Today I’m going to show you that nvarchar is not always what we want to use, especially if we don’t need to support Unicode strings.  Imagine a staging scenario when loading a data warehouse.  Often the Business Keys (BK) are strings, and depending on the source system, sometimes very long strings – I’ve seen situations with a combined business key of over 500 bytes!  (You can’t imagine what some data sources look like but that’s another story.)  Do we really want to convert these to Unicode, and thus double their size?  Furthermore, to improve lookups we put indexes on those BKs.  These indexes would double in size as well.  So no, we don’t really want to make these fields Unicode, and certainly not when we want our ETLs to perform as fast as possible.

Reason #2 For Not

That was reason number one why nvarchar is not always the solution.  And here comes reason number two.  In my scenario, the source tables are located in an Oracle database.  And guess what: by default Oracle’s ORDER BY behaves different than SQL Server’s ORDER BY (when using the regular Latin1_General_CI_AS or SQL_Latin1_General_CP1_CI_AS collations)!  By default Oracle uses binary string comparison to sort its data and the reason for it appears to be that that’s the only way to prevent a full table scan.  I’m no Oracle expert but that’s what the documentation states.
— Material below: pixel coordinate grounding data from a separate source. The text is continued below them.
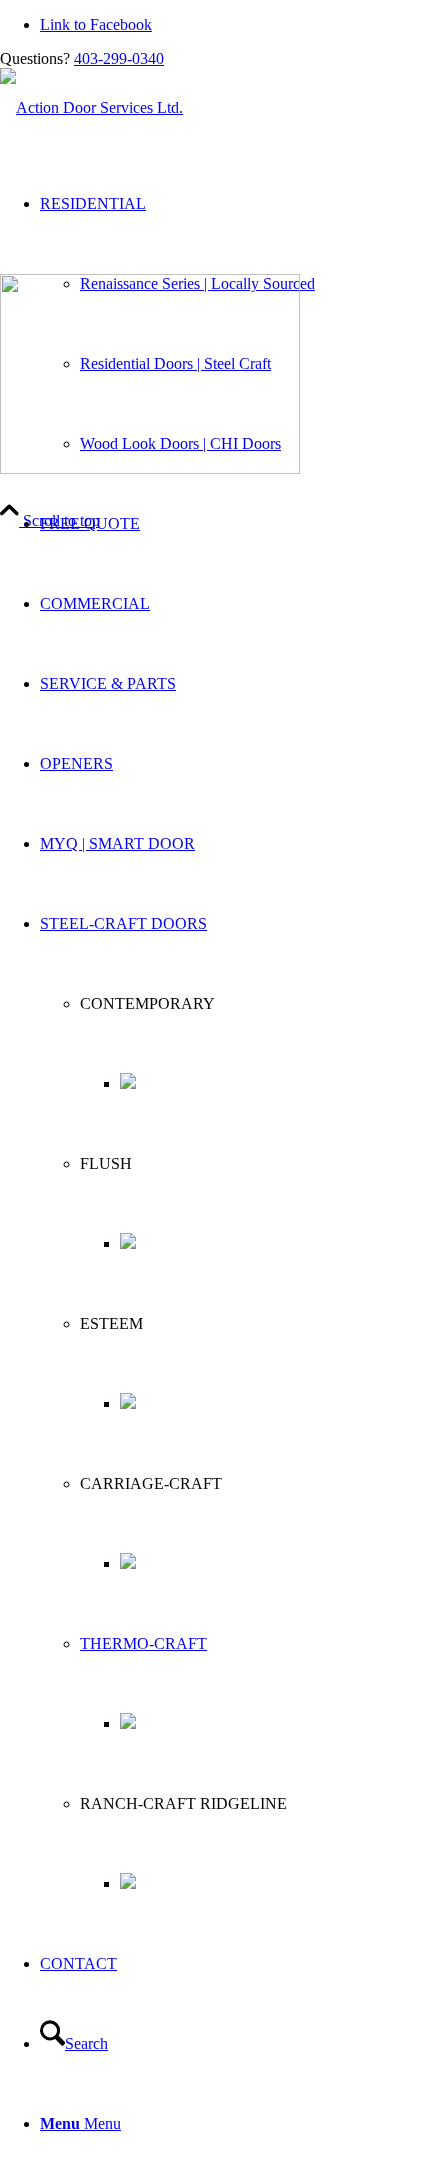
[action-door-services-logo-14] (91, 107)
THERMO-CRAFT (143, 1643)
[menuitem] (235, 524)
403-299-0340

Here’s a little demonstration.  The following script prepares a table variable and selects the data from it, sorted ascending.

declare @tbl table( col1 varchar(20));
insert into @tbl select ‘AA’;
insert into @tbl select ‘A’;
insert into @tbl select ‘A-’;
insert into @tbl select ‘A A’;
insert into @tbl select ‘BA’;
insert into @tbl select ’0′;
insert into @tbl select ’1′;
insert into @tbl select ‘-0′;
insert into @tbl select ‘-1′;
insert into @tbl select ‘A0′;
insert into @tbl select ’0A’;
insert into @tbl select ‘-A’;
insert into @tbl select ‘-B’;
insert into @tbl select ‘a’;
insert into @tbl select ‘b’;
insert into @tbl select ‘ ‘;

select * from @tbl
order by col1 asc;

I have executed it once just as stated above (while connected to a database that uses the SQL_Latin1_General_CP1_CI_AS collation) and once more while using nvarchar as data type for the column in the table variable.  The first execution will sort the data using a non-Unicode sorting algorithm, while the second execution will order the data according to the Unicode sorting method.  The results will be shown further below for easier comparison.

On Oracle I performed a similar procedure, as shown in following script.

select cast(‘AA’ as varchar(20)) as col1 from Dual union
select ‘A’ as col1 from Dual union
select ‘A-’ as col1 from Dual union
select ‘A A’ as col1 from Dual union
select ‘BA’ as col1 from Dual union
select ’0′ as col1 from Dual union
select ’1′ as col1 from Dual union
select ‘-0′ as col1 from Dual union
select ‘-1′ as col1 from Dual union
select ‘A0′ as col1 from Dual union
select ’0A’ as col1 from Dual union
select ‘-A’ as col1 from Dual union
select ‘-B’ as col1 from Dual union
select ‘a’ as col1 from Dual union
select ‘b’ as col1 from Dual union
select ‘ ‘ as col1 from Dual
order by col1 asc;

The Oracle script doesn’t use a table variable, it just creates a result set using several select statements with a union in between.  But for our test that doesn’t matter, the results using this method are suitable.

In the table below you can see the result of the three executions.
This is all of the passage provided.